The task — With both ends included, repeat exactly the lines of the entries below from the one containing "Screen dimensions: 586x422" down to the one containing "Given: Duplicate query A with the copy icon", and no others.

━━━━━━━━

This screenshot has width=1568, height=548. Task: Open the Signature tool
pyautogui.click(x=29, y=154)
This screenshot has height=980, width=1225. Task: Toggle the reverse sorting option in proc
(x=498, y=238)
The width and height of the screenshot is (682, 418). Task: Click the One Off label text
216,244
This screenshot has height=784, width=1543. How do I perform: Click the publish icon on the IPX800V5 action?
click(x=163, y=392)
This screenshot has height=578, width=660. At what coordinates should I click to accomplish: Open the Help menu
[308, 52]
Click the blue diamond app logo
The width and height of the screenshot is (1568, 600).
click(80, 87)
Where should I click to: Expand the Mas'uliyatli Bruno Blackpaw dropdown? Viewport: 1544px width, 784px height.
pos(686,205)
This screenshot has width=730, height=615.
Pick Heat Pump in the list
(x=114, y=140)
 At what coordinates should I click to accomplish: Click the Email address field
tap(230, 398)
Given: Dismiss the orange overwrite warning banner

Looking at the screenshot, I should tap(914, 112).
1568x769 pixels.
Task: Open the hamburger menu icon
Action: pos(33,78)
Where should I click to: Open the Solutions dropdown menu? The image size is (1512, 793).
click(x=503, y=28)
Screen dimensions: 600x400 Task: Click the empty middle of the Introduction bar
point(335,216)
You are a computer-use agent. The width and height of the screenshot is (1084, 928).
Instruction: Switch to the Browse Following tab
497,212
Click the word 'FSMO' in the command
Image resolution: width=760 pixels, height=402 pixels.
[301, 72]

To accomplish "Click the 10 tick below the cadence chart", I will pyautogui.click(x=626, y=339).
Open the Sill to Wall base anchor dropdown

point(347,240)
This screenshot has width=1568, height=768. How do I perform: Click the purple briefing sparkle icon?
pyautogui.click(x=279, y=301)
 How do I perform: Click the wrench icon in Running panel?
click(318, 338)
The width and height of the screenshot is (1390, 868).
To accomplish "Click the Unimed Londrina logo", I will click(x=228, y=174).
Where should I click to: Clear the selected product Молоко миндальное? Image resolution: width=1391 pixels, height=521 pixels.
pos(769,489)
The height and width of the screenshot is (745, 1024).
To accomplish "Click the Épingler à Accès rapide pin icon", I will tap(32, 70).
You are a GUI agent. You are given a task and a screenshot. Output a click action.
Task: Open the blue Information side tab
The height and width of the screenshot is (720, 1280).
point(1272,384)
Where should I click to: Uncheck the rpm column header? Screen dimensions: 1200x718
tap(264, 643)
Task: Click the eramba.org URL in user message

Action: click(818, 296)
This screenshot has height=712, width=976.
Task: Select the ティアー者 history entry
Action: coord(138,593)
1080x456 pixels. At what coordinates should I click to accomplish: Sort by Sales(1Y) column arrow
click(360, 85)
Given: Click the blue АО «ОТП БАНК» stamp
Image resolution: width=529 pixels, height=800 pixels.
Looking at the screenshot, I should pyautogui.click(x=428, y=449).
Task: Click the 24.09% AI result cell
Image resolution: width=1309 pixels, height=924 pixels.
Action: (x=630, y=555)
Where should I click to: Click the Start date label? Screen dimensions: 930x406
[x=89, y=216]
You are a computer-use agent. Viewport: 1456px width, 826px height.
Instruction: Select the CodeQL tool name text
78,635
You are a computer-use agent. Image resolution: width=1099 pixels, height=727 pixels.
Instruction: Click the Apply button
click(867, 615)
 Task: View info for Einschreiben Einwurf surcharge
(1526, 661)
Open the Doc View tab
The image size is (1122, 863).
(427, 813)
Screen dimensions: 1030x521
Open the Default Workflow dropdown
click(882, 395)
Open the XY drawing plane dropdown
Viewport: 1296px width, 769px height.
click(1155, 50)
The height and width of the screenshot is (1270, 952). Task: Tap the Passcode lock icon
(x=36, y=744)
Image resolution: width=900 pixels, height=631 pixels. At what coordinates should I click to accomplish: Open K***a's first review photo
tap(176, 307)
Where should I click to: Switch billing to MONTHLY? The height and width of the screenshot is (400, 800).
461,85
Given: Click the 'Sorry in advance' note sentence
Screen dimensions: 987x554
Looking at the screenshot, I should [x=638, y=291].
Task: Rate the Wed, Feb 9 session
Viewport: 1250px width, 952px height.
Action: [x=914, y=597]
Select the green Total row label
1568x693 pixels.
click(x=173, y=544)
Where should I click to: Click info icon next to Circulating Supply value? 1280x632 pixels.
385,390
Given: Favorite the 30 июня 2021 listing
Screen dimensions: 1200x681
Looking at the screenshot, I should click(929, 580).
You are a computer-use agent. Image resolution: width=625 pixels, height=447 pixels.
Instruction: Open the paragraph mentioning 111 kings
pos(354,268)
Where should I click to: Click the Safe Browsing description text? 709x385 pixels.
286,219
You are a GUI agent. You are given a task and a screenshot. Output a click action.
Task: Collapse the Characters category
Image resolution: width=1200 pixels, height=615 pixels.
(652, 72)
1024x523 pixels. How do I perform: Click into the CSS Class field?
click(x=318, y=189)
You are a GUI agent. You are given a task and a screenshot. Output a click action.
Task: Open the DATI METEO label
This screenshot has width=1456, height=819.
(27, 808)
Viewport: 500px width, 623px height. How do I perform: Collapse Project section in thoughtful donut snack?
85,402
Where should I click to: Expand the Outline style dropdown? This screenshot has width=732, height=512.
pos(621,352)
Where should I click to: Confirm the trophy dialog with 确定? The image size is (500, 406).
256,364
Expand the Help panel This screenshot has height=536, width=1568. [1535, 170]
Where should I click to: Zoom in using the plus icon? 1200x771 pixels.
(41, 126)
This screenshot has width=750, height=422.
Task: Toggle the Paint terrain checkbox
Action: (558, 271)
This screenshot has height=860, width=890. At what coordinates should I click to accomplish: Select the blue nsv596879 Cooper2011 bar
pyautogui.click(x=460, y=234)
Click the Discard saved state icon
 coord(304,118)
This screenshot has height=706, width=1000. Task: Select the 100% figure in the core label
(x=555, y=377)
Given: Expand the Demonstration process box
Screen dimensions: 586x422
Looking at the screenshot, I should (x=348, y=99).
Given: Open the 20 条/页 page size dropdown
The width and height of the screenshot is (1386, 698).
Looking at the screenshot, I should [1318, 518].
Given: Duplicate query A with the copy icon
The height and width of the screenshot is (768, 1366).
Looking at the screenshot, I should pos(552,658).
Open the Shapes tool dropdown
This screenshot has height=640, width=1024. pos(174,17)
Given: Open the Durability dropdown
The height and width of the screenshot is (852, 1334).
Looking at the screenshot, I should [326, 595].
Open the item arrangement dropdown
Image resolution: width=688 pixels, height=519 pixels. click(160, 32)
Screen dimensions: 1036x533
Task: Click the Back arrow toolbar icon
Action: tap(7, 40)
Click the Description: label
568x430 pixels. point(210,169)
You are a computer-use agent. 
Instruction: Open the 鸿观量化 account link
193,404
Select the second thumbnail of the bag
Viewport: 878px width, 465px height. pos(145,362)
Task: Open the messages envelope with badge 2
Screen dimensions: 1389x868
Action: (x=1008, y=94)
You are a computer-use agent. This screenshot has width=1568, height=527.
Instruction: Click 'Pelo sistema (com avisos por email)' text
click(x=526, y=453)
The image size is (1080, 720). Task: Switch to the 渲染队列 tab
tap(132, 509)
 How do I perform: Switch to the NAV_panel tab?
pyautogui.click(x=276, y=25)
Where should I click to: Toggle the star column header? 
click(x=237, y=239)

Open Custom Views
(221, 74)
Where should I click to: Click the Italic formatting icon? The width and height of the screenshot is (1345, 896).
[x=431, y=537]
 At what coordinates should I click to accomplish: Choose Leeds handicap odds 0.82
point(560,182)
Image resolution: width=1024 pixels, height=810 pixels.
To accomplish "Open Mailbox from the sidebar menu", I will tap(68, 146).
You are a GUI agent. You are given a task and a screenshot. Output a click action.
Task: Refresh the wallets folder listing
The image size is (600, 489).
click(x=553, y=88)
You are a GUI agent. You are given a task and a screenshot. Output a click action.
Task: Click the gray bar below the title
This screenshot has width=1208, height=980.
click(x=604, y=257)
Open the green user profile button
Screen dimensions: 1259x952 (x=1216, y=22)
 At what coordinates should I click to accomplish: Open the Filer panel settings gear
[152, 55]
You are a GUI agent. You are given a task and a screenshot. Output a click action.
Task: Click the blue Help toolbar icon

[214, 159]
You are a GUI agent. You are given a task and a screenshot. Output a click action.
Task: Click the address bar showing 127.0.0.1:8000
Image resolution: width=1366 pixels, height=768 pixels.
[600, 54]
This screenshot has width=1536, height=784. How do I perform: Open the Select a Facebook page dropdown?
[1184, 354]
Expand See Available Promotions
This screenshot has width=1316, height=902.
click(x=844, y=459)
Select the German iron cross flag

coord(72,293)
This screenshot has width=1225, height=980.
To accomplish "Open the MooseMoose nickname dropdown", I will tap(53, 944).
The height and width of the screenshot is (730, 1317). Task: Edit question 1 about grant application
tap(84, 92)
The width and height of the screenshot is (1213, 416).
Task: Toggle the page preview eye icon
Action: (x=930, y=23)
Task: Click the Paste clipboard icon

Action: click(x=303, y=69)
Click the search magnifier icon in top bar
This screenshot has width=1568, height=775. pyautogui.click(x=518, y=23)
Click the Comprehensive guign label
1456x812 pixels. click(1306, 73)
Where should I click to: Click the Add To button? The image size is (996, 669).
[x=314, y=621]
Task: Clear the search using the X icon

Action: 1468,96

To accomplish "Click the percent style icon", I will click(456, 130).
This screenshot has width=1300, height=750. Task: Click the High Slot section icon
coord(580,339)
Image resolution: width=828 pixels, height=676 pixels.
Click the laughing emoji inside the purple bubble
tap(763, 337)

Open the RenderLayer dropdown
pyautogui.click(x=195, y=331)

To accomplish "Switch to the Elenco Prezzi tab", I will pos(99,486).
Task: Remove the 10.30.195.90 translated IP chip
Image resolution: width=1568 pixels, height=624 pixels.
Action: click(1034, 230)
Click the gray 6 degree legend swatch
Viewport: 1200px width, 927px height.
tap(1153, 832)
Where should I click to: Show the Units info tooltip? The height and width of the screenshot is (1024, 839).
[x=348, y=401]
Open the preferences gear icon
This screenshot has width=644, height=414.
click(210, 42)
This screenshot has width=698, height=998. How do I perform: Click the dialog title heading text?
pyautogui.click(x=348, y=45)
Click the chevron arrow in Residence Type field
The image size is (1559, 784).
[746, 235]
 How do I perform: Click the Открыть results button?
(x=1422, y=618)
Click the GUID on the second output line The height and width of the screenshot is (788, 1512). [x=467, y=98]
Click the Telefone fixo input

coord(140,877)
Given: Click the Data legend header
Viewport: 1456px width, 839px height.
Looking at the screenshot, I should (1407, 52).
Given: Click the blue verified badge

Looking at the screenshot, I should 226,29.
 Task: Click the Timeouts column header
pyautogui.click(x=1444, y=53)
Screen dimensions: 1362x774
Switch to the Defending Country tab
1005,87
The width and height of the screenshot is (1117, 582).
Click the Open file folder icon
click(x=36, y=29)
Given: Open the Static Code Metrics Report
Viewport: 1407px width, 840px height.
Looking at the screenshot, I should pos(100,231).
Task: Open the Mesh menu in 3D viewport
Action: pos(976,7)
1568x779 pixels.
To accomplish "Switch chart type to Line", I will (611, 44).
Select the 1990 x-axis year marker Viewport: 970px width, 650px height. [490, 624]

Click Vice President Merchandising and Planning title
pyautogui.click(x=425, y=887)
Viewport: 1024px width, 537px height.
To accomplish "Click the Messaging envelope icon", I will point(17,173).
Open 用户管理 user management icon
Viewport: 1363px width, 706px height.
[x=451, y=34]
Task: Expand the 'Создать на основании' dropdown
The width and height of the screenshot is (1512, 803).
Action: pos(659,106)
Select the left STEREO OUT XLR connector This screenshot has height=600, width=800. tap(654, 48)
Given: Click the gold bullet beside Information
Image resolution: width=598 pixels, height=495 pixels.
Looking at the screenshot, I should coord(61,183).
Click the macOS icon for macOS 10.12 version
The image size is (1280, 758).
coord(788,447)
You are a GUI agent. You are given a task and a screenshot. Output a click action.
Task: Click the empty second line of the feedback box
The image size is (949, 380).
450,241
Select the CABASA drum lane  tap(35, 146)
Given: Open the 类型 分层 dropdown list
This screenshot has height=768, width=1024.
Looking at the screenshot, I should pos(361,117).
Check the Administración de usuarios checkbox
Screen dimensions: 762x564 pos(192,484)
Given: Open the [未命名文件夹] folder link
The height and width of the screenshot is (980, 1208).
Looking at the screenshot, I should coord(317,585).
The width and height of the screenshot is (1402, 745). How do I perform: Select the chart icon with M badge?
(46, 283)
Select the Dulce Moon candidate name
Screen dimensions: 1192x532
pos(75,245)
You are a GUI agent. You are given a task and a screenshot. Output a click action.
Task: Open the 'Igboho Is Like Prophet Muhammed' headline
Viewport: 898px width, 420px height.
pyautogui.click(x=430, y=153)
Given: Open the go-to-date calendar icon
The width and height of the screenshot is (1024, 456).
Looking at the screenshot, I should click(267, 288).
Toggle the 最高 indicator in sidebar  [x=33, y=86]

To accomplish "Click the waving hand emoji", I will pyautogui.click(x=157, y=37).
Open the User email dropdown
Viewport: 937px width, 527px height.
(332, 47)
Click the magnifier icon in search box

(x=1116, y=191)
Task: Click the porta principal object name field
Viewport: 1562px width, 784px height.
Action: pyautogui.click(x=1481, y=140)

━━━━━━━━

Solution to this task —
Screen dimensions: 586x422
Looking at the screenshot, I should (x=348, y=99).
Given: Open the 20 条/页 page size dropdown
The width and height of the screenshot is (1386, 698).
Looking at the screenshot, I should [1318, 518].
Given: Duplicate query A with the copy icon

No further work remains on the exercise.